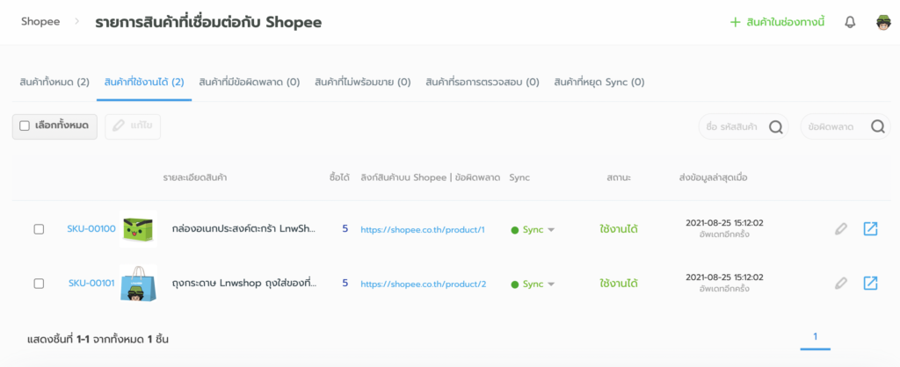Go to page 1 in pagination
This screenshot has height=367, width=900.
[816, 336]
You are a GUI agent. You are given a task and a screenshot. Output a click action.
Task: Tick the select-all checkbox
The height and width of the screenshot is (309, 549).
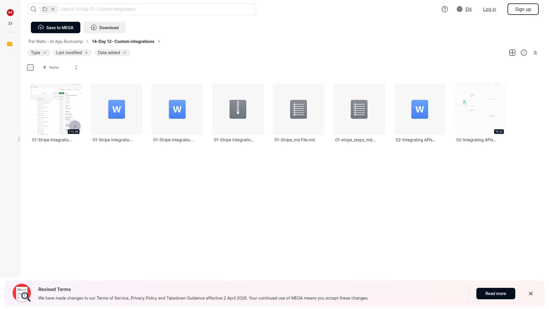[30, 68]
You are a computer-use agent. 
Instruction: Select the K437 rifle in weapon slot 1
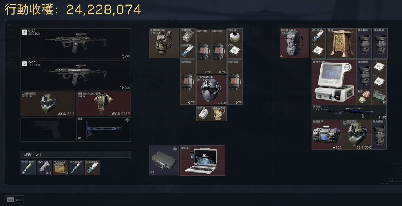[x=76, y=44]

_____

Problem to work on
Format the data above as a JSON list of strings, with one string per line and blank lines left out. Leave the pictures out.

Full response
[
  "Go to page 1 in pagination",
  "This screenshot has height=367, width=900.",
  "[816, 336]",
  "You are a GUI agent. You are given a task and a screenshot. Output a click action.",
  "Task: Tick the select-all checkbox",
  "The height and width of the screenshot is (309, 549).",
  "[30, 68]",
  "You are a computer-use agent. ",
  "Instruction: Select the K437 rifle in weapon slot 1",
  "[x=76, y=44]"
]